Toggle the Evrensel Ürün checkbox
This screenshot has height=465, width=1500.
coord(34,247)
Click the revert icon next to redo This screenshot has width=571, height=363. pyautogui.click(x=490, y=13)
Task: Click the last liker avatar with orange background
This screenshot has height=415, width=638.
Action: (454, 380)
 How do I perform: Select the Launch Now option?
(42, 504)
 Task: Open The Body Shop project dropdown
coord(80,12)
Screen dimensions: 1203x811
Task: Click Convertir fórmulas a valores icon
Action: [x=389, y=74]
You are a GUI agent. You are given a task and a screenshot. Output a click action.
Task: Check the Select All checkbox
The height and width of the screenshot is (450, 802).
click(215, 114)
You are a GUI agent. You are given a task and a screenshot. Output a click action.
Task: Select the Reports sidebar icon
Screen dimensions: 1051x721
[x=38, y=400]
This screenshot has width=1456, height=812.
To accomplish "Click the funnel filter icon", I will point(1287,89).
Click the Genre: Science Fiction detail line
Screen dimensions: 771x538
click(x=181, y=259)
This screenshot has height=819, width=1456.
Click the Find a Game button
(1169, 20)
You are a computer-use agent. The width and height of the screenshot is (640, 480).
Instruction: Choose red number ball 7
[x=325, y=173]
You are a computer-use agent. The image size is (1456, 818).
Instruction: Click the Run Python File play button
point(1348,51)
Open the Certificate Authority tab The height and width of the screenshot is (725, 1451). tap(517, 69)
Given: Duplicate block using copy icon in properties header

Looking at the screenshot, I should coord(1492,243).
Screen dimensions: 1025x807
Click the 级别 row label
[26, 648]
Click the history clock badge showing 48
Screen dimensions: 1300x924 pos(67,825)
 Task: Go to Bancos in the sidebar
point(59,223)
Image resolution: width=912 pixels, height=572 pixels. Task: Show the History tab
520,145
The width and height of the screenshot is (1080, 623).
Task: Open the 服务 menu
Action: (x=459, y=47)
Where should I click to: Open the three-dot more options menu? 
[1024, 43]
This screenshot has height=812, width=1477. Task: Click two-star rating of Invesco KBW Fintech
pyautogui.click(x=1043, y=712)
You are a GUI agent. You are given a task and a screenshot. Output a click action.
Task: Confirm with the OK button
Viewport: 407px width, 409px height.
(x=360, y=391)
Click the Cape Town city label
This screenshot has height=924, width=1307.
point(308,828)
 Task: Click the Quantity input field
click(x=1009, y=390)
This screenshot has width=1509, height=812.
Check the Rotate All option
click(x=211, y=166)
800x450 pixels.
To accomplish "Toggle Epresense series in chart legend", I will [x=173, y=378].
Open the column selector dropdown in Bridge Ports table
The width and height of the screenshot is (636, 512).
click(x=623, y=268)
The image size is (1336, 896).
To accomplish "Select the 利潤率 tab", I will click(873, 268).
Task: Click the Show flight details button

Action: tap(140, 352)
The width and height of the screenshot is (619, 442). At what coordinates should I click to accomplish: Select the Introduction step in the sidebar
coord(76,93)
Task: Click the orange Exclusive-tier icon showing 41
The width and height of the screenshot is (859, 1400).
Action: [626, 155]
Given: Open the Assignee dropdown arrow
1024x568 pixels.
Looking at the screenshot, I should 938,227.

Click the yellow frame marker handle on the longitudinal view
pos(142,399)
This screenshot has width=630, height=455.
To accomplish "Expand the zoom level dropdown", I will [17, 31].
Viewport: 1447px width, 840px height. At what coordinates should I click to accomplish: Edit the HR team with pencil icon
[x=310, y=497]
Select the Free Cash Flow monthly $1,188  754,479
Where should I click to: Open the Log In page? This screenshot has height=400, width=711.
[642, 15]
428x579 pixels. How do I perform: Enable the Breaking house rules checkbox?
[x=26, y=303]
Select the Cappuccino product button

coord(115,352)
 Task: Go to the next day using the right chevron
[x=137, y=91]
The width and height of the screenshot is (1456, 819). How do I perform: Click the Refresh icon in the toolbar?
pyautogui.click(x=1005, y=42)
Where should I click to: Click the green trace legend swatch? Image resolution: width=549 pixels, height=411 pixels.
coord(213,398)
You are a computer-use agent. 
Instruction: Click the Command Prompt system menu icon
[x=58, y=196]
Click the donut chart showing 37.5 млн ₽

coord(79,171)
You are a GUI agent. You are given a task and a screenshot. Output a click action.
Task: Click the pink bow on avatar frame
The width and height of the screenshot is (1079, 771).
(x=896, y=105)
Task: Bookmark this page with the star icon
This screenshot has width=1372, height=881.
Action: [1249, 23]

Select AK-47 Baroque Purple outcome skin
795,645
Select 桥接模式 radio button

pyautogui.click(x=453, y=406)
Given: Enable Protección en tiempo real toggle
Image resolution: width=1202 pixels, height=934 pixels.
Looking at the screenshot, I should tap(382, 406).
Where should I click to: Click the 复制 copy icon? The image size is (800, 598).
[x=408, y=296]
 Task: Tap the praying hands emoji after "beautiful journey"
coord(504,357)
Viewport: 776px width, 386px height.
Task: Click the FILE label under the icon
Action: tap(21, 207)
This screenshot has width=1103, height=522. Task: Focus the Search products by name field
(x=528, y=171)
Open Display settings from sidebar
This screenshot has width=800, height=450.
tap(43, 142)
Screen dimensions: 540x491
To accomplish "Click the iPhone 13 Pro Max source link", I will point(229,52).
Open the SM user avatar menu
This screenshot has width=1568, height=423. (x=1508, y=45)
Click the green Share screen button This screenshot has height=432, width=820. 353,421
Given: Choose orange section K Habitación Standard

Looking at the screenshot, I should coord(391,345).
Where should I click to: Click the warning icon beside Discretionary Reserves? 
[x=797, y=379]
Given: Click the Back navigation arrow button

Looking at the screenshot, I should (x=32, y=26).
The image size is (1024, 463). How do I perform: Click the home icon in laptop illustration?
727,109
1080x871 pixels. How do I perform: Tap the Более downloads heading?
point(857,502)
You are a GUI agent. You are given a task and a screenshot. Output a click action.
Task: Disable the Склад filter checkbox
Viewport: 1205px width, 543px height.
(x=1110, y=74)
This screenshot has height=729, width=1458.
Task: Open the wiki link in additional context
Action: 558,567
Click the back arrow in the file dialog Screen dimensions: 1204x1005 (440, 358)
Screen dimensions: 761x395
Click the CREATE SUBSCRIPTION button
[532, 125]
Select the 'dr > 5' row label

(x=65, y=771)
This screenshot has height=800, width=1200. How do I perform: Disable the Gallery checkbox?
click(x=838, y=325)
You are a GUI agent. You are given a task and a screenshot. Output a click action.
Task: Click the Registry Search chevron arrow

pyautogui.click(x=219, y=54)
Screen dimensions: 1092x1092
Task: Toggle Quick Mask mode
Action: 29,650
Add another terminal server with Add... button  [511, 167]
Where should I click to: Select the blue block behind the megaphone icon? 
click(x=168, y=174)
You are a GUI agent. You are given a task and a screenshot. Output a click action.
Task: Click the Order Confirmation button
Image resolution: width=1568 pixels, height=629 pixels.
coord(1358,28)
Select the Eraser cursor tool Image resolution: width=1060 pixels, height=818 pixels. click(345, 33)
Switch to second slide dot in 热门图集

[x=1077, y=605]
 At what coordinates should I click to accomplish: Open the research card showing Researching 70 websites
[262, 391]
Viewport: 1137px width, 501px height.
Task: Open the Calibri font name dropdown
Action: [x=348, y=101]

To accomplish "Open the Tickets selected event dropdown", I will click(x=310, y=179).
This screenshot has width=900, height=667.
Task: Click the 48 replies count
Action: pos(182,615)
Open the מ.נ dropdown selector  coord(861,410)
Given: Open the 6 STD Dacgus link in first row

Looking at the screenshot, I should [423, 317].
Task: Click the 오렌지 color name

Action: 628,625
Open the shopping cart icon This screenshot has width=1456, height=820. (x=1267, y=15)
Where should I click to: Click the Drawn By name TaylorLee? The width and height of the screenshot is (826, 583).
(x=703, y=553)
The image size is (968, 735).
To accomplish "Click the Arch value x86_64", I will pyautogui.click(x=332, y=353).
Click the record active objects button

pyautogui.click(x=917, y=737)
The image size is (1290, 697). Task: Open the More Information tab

# # #

Copy out, unchanged, the records that begin with the line containing "Given: Open the 6" and end with the line containing "(x=703, y=553)", including both of those lines.

Given: Open the 6 STD Dacgus link in first row

Looking at the screenshot, I should [423, 317].
Task: Click the 오렌지 color name

Action: 628,625
Open the shopping cart icon This screenshot has width=1456, height=820. (x=1267, y=15)
Where should I click to: Click the Drawn By name TaylorLee? The width and height of the screenshot is (826, 583).
(x=703, y=553)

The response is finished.